Jon Woo/Reuters
Presiden AS Donald Trump membuat dunia dalam ketegangan dengan mengancam perang dagang dengan Tiongkok. Namun baru-baru ini AS semakin memprovokasi saingannya di Asia.
Dalam satu Makalah strategi Terkait kawasan Indo-Pasifik, Departemen Pertahanan AS menyebut Taiwan sebagai “negara”. Sebuah provokasi yang luar biasa bagi Tiongkok.
Negara kepulauan Taiwan telah menjadi negara berdaulat de facto yang independen dari Republik Rakyat Tiongkok sejak tahun 1949. Namun pemerintah di Beijing tidak mengakui hal tersebut dan menganggap Taiwan sebagai provinsi yang memisahkan diri dari wilayahnya sendiri. Taiwan sendiri juga memiliki gelar resmi “Republik Tiongkok” – sebagai kebalikannya Republik Rakyat Cina dari daratan. Taiwan telah menjadi sekutu AS di kawasan ini selama beberapa dekade.
Kata-kata dalam dokumen strategi AS ada di halaman 30 terkait negara-negara demokrasi di kawasan Indo-Pasifik, khususnya Singapura, Selandia Baru, Mongolia, dan Taiwan.

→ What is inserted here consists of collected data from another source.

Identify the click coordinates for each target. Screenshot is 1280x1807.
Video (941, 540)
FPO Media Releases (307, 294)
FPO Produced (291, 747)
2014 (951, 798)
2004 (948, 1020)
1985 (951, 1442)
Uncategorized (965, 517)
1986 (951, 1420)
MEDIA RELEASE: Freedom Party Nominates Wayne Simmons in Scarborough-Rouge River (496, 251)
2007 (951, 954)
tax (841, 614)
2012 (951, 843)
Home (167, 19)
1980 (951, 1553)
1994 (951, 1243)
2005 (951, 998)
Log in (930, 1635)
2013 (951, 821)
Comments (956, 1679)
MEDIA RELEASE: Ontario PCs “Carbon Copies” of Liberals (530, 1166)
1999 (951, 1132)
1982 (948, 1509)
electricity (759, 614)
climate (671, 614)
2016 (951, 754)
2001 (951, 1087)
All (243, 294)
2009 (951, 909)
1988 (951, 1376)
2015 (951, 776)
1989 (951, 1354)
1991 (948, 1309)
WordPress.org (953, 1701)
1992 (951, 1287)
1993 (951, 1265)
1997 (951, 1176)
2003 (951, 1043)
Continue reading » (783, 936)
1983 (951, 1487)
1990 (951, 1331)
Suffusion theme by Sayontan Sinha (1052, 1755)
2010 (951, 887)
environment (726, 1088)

Penulisnya menulis: “Empat ini Negara (penekanan sendiri) berpartisipasi dalam operasi AS di seluruh dunia dan membantu memastikan tatanan internasional yang bebas dan terbuka.
Fakta bahwa Taiwan disebut sebagai “negara” membuat Beijing kesal tanpa henti. Partai Komunis memandang keberadaan Taiwan yang demokratis sebagai ancaman terhadap pemerintahan diktatornya sendiri.
Kalimat Menteri Pertahanan Tiongkok Wei Fenghe menunjukkan betapa seriusnya Republik Rakyat Tiongkok terhadap masalah ini. Dia mengatakan pada konferensi keamanan paling penting di Asia, Dialog Shangri-La: “Jika ada yang berani memisahkan Taiwan dari Tiongkok, militer Tiongkok tidak punya pilihan selain berperang dengan segala cara.”
Pakar Asia Bonnie Glaser dari Pusat Studi Strategis dan Internasional yang terkenal mengatakan kepada Business Insider bahwa dengan posisi ini, AS akan memasuki “wilayah yang belum dipetakan”.
AS dan Tiongkok mengirimkan kapal perang untuk menunjukkan kekuatan
Tiongkok berulang kali menekankan bahwa idealnya mereka ingin bersatu kembali dengan Taiwan secara damai, namun tidak takut akan kekerasan untuk mencapai tujuan ini. Tiongkok mengirim kapal perang untuk berpatroli di sepanjang perairan Taiwan dan juga pernah menerbangkan pesawat bersenjata nuklir di wilayah tersebut di masa lalu. AS membalas unjuk kekuatan ini dengan mengirimkan kapal perang melalui selat sempit yang memisahkan Tiongkok dan Taiwan.
Taiwan adalah “kentang panas” dalam hubungan AS-Tiongkok, kata John Hemmings, pakar Asia di lembaga pemikir Henry Jackson Society, dalam sebuah wawancara dengan Business Insider.
Senjata AS untuk Taiwan
Bahkan sebelum provokasi verbal terbaru, Presiden AS Trump berjanji akan menjual senjata senilai dua miliar dolar ke Taiwan; termasuk tank dan senjata anti-tank dan anti-pesawat. Menurut pakar Asia Hemmings, hal ini memiliki tujuan yang jelas: untuk mengusir kemungkinan invasi pasukan Tiongkok ke pulau tersebut. Hemmings juga mengatakan bahwa dengan Trump, AS memiliki pemerintahan yang paling ramah terhadap Taiwan dalam beberapa dekade.
Perselisihan ini merupakan babak terbaru antara dua kekuatan besar yang semakin saling bersaing di Asia. Setelah kebangkitan ekonominya dalam beberapa tahun terakhir, Tiongkok juga ingin mendapatkan lebih banyak pengaruh militer di wilayah tersebut. Hal ini dimulai dengan ekspansi militer secara menyeluruh, khususnya angkatan laut. Tiongkok juga membangun pangkalan di pulau-pulau buatan di Laut Cina Selatan, di mana Tiongkok mengklaim sebagian besar wilayah laut dan sumber daya mineral di sana.
AS melihat hal ini sebagai ancaman terhadap posisinya sebagai kekuatan besar di kawasan. Amerika memutuskan untuk menanggapi tekanan dari Tiongkok – dan dalam perselisihan nama, Tiongkok tampaknya mencapai titik sensitif.
Teks ini diterjemahkan dari bahasa Inggris dan direvisi oleh Tobias Heimbach. Anda dapat menemukan artikel asli AS di sini.